413. But, forgive me, that is the independent
sector specifically?
(Mr Hassell) That is right, yes.
414. Are you saying that the 50,000 figure that
you are putting forward to the Committee in your evidence does
not include the local authority sector and does not include NHS
long-stay provision?
(Mr Hassell) That is my understanding.
415. That is your understanding?
(Mr Hassell) Yes.
416. Right. You may wish to go and check on
that though, because this has been looked at, Mr Hassell, in some
detail, and the figure, from the point of view of our independent
advice, is very different from that which you are giving; and,
obviously, this 50,000 figure has been the subject of intense
debate, questions to the Prime Minister, and I think it is important
this Committee, actually, gets to the bottom of exactly what we
are now talking about?
(Mr Hassell) If I could comment. In the particular
survey which I am sure your advisers have been using, the same
way as I have, there are different tables, with different ranges
of figures. There is one particular section that actually summarises
the deregistration of homes, and, of course, it is only the independent
sector facilities that are registered, so those numbers must relate
to the independent sector, unless, of course, there are errors
in the way in which the tables are presented. There are, equally,
of course, other tables which show some of the losses in the statutory
sector; like all stats, no doubt, you can carry on with reconciliations
for ever.
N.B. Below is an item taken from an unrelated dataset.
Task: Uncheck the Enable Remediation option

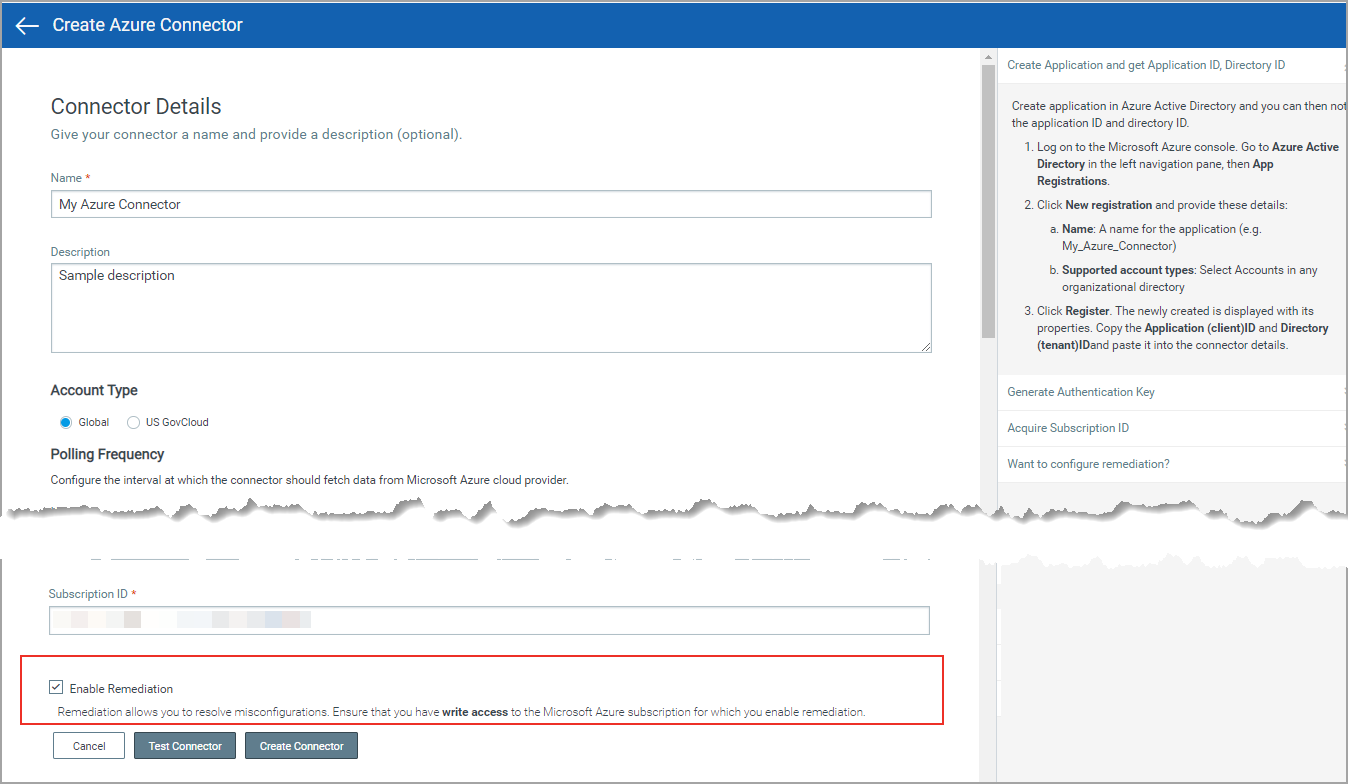Action: click(x=56, y=686)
But I am more than happy to talk to your officials and
compare notes with them, if that helps.
Dr Taylor: In your written evidence,
you do say, quite clearly: "The figure of 50,000 beds (see
Table 1) reflects the total loss of long-stay provision across
all sectors." And that squared it for me, because I thought
that was why Mr Duncan Smith is allowed to say 50,000 beds, and
yet Mr Blair says 19,000. Because I thought they were not comparing
the same thing, and your written evidence cleared that with me;
but what you have said has confused me again.
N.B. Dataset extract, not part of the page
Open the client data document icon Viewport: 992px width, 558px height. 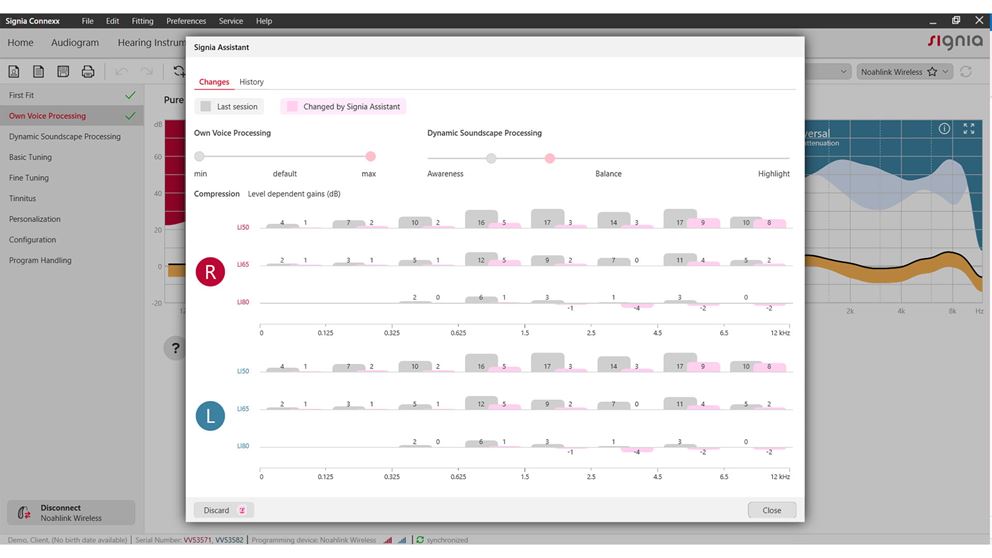pyautogui.click(x=14, y=71)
Chairman: The written evidence says the
independent sector, specifically.
Dr Taylor: No; no, on page 17: "As has
been described above, 50,000 beds (see Table 1) reflects the total
loss of long-stay provision across all sectors."
Chairman: The figure I used was the paragraph
38, on page 11, where the specific evidence says; "it is
estimated that nearly 50,000 beds have closed in the independent
sector since 1996."
Dr Taylor: Paragraph 38, on page 11,
of their evidence.
Chairman
417. Yes.
(Mr Hassell) Let me assure the Committee, if I may,
Mr Chairman, I was aware of the fact that this was an important
statistic and I have spent time today, actually, looking at the
summaries and tables, so certainly the information I was giving
you a moment ago is exactly the information that has been published.
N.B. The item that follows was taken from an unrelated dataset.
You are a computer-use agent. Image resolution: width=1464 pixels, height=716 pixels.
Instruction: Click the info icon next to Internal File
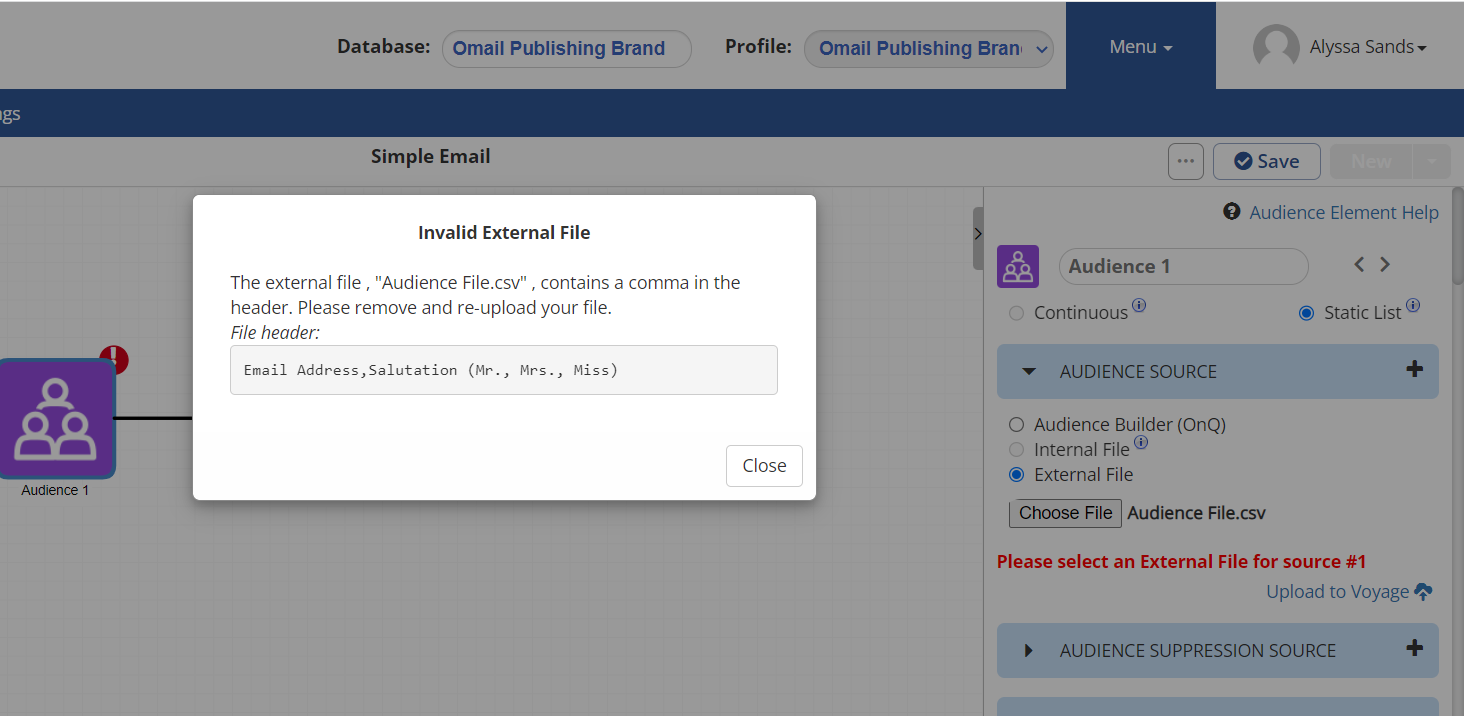coord(1140,443)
If there is a variation in our evidence then that is something
I would like to look at very closely, obviously.
418. It may be we will need to come back on
this one, because it is a very important area, as I am sure you
understand.
(Mr Hassell) Yes; and, as I repeat, I am very happy
to co-operate with your advisers in looking at this.
Andy Burnham
419. For the figure to have any meaning, as
well, it has obviously got to be linked to the requisite capacity
in the market as a whole; and would you agree, or is there not
the possibility, that there was overcapacity in the residential
care sector in 1996?
(Mr Hassell) I think, when talking about the market,
it is difficult, this is not a national market, so there is not
one market; and certainly those suggestions have been made, that
there is overcapacity. We are talking about local markets, so
we could be talking about several hundred different local markets.
But, yes, in some areas, there may still be overcapacity, but
in others, of course, we have moved in the reverse direction,
supply/demand ratios have switched altogether.